Edit online

Generating Google Structured Data from your DITA frequently asked questions

Contributed by: Radu Coravu on 17 May 2022

HTML pages published on the web can contain metadata specified using the Google Structured Data specification. Once such metadata exists in an HTML page, the Google search engine can present, for example, lists of frequently asked questions directly in the search page without the need to open the target HTML page. Below is a set of steps for automatically generating Google Structured Data metadata for DITA frequently asked questions when publishing DITA content to Oxygen WebHelp Responsive output, which can be customized using a publishing template mechanism.

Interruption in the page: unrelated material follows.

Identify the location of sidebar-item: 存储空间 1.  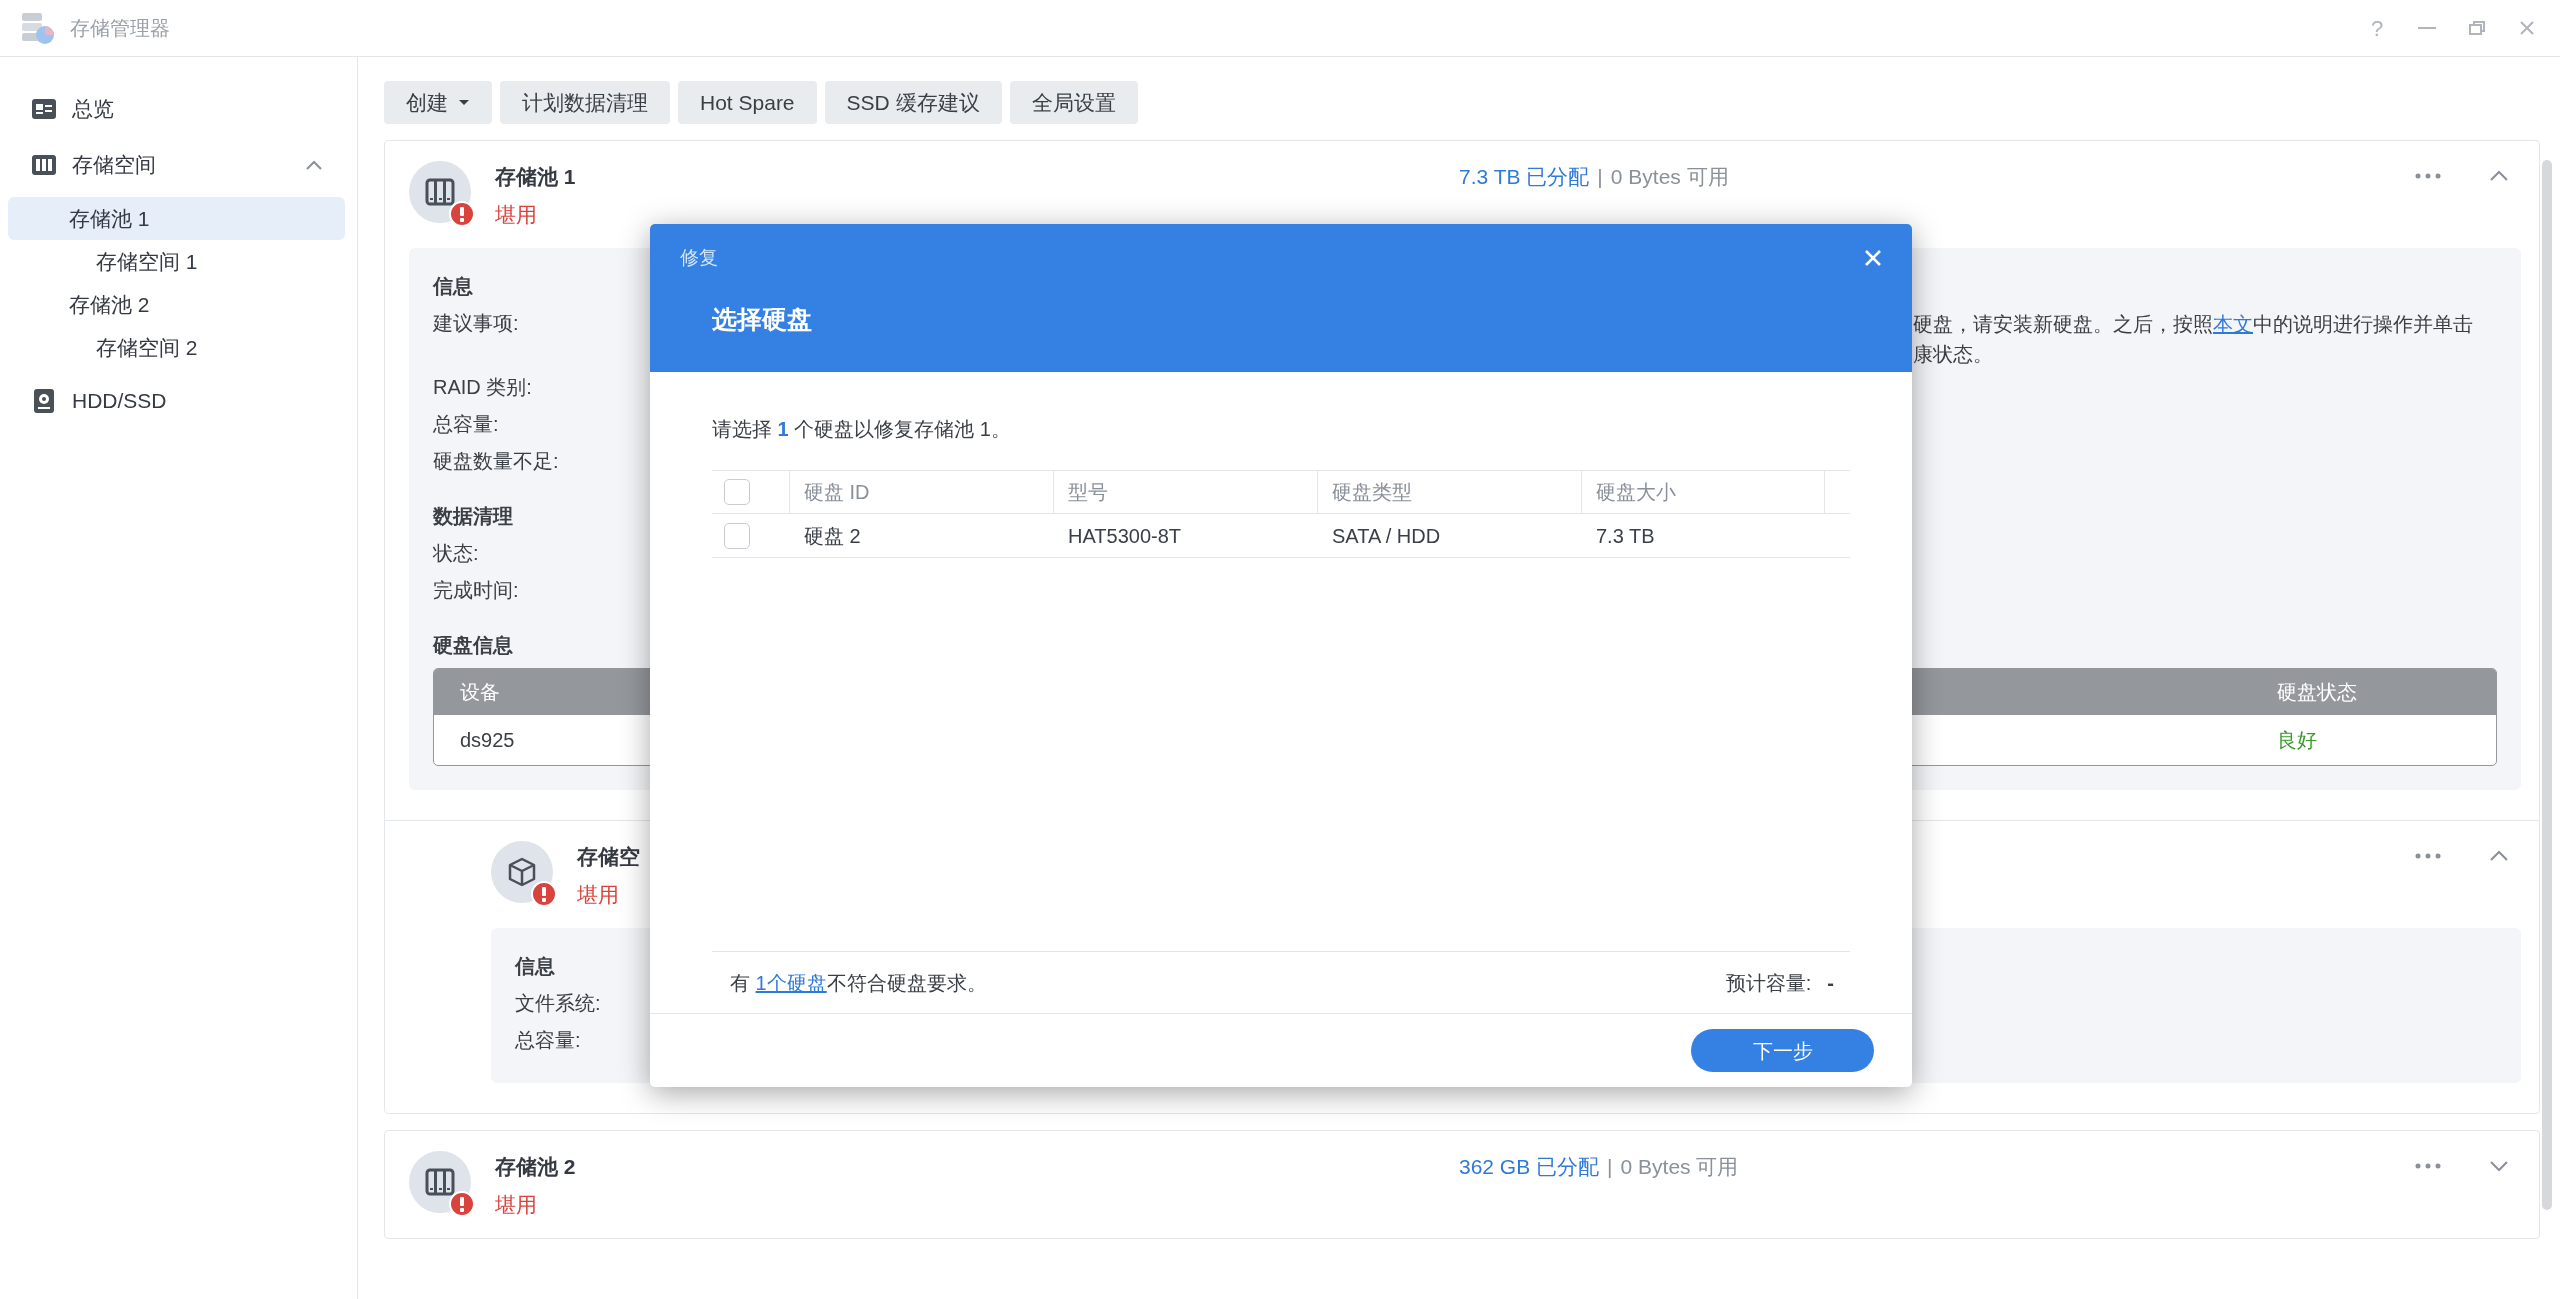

  1. In your DITA project, create a topic with a specific @outputclass attribute value to signal that you want the Google structured data to be automatically generated for it.
    <topic id="frequently_asked_questions" outputclass="google-structured-data-faq">
        <title>Frequently Asked Questions</title>
        <body>
            <section>
                <title>How do I register to receive notifications for new blog posts?</title>
                <p>Each blog HTML page has at the end a form in which you can fill your email address if
                    you want to be notified when new posts are made.</p>
            </section>
    ..............
  2. Inside a WebHelp publishing template folder, there is an opt file that can contain links to various XSLT stylesheets that are useful for customizations. For example, we'll add a link to a stylesheet for processing such special DITA topics and producing a special script that contains details for each question/answer pair.
    <publishing-template>
        <name>.....</name>
        ......
            <xslt>
                ....
                <extension file="xslt/addGoogleStructuredData.xsl" id="com.oxygenxml.webhelp.xsl.dita2webhelp"/>
                .....
            </xslt>
        </webhelp>
    </publishing-template>
  3. Create the addGoogleStructuredData.xsl XSLT stylesheet that processes the task contents and adds a script in the HTML head that contains the frequently asked questions in Google Structured Data format.
    <xsl:stylesheet xmlns:xsl="http://www.w3.org/1999/XSL/Transform"
      xmlns:xs="http://www.w3.org/2001/XMLSchema"
      exclude-result-prefixes="xs"
      version="2.0">
      <xsl:template match="*[contains(@class, ' topic/prolog ')]">
        <xsl:choose>
          <xsl:when test="/*[@outputclass='google-structured-data-faq']">
            <xsl:apply-templates select="/*" mode="google-structured-data-faq"/>
          </xsl:when>
        </xsl:choose>
        <xsl:next-match/>
      </xsl:template>
      
      <xsl:template match="*" mode="google-structured-data-faq">
        <script type="application/ld+json">
         {
          "@context": "https://schema.org",
          "@type": "FAQPage",
          "mainEntity": [
            <xsl:for-each select="body/section">
              {
                "@type": "Question",
                "name": "<xsl:value-of select="normalize-space(title)"/>",
                "acceptedAnswer": {
                "@type": "Answer",
                "text": "<xsl:value-of select="normalize-space(string-join(*[not(self::title)], ''))"/>"
                }
              }
              <xsl:if test="position() &lt; last()">,</xsl:if>
            </xsl:for-each>
          ]
         }
        </script>
      </xsl:template>
      
    </xsl:stylesheet>
  4. Publish the DITA XML Content to a web site using the WebHelp Responsive transformation.
  5. Test your HTML page using the Google Rich Results Tester: https://search.google.com/test/rich-results.
  6. Once Google indexes your page, google search for it.